Pull out each line in the rows below that contains the string "computer", matching case exactly.

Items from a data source
↓

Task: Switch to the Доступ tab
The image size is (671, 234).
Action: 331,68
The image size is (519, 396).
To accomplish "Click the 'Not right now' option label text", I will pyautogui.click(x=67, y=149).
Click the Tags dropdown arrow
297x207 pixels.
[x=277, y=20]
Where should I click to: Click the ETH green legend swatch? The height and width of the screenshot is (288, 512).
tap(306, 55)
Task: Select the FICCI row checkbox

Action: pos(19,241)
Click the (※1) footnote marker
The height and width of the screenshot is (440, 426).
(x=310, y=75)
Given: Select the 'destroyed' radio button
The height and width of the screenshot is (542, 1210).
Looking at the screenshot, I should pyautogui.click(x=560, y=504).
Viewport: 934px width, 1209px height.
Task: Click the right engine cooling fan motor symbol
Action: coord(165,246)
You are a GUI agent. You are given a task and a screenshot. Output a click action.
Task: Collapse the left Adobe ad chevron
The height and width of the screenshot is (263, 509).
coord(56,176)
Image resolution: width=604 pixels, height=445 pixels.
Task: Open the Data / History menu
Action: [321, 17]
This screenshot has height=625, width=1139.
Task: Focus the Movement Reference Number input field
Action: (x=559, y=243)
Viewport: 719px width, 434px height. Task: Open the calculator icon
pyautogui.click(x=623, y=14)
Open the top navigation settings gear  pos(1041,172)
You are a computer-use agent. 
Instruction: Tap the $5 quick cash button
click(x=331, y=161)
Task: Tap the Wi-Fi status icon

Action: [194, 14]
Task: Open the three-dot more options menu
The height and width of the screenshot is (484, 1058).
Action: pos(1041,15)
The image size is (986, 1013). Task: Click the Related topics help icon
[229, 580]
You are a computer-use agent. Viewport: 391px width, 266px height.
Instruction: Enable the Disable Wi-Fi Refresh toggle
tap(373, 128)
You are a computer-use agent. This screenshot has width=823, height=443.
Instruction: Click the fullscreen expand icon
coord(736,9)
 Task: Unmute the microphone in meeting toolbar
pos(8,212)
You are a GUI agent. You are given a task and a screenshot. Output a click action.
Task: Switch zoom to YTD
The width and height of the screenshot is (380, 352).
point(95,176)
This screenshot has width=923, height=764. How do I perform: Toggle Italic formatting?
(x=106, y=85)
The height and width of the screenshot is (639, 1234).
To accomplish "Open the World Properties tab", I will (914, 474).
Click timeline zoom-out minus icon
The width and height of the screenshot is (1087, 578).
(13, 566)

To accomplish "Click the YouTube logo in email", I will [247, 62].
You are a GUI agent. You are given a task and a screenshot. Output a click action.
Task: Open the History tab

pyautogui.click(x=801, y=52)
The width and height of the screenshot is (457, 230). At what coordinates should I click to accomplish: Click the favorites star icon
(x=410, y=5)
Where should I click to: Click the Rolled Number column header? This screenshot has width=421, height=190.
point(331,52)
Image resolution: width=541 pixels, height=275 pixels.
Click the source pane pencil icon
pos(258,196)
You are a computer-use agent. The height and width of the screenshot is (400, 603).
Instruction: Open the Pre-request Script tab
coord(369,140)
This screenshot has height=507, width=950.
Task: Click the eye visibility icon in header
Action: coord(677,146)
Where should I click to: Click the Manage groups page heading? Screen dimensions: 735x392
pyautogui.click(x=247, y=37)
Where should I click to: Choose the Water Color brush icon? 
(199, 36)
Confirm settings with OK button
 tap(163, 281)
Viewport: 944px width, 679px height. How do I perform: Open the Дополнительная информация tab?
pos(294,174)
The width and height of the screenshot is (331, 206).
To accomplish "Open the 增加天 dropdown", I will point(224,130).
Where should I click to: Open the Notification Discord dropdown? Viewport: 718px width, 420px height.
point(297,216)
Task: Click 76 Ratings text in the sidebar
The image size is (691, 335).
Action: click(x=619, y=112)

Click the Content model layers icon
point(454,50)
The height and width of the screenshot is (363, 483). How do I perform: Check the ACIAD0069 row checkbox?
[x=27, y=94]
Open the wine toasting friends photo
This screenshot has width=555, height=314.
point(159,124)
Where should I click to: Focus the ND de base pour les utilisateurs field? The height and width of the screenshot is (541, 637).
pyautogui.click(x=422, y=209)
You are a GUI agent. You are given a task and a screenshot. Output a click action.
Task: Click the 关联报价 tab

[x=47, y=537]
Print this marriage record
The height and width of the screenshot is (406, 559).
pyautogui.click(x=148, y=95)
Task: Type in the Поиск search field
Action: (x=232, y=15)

↑

## Response below:
You are a computer-use agent. 
You are a computer-use agent. Viewport: 391px width, 266px height.
You are a computer-use agent. This screenshot has width=823, height=443.
You are a computer-use agent. The height and width of the screenshot is (400, 603).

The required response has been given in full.